Best of all, and I couldn't have envisaged this, is that it has brought lovely new people into my life. Some of you email me; many of you are doing your own inspiring thing out there. I love being part of this network of people who believe in change, and in the power of the human spirit. Once again, thank you, all of you; you've touched my life and my heart and it means something to me.
And, as always, thanks from the heart to B, who is making this possible in more ways than she knows.
Dear Roselle - your blog is always both a comfort (someone else out there KNOWS) and an inspiration in more ways than I can list. If it were consistently upbeat it would be as irritating as hell, because then you wouldn't be the real human being that we've all come to love. Thank you for the kind words about EarthLines and in the midst of all that you struggle to hold together, I hope you'll continue to warm us through 2013.
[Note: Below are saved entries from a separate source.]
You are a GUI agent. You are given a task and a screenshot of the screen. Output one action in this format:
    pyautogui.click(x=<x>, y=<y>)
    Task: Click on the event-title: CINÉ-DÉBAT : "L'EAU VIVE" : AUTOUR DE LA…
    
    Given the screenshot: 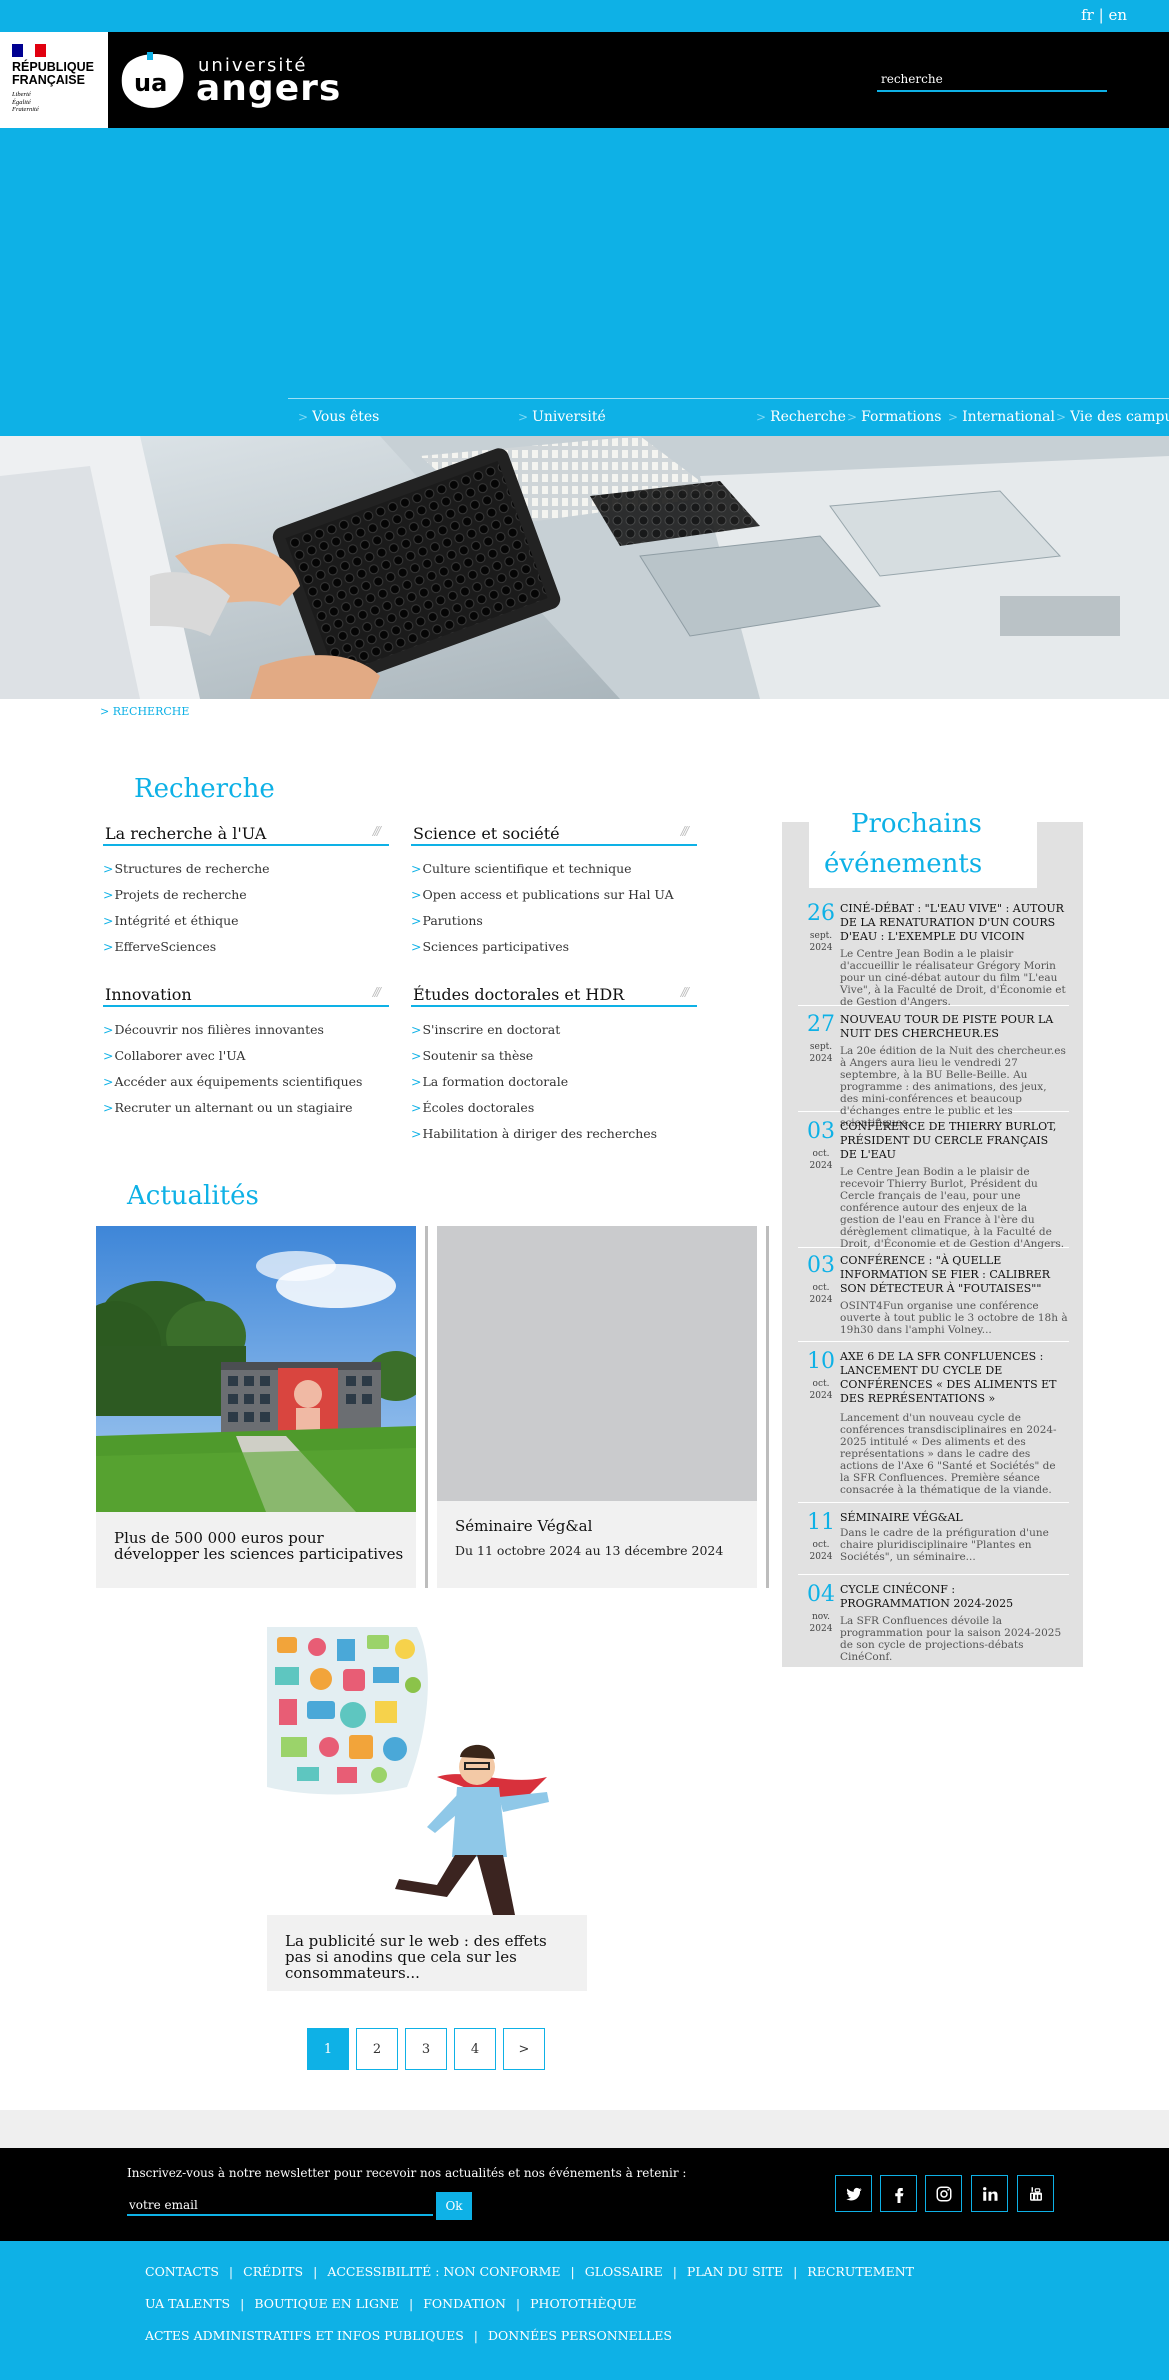 What is the action you would take?
    pyautogui.click(x=952, y=922)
ReplyDeleteSharon, you just nearly made me weep. Thank you. I think you know how important your presence has come to be to me, too. And I tried to upload the image of the front cover of the first EarthLines - and nearly wiped the whole blog, several times over! Do you have a jpeg you could send me, and I'll try again?
ReplyDeleteWith much love
Rxx
Roselle, your blog is such a wonderful gift. Thank you so much - looking forward to the next 724!
ReplyDeleteDavid, what a lovely thing to say. Thank you. Deep bow.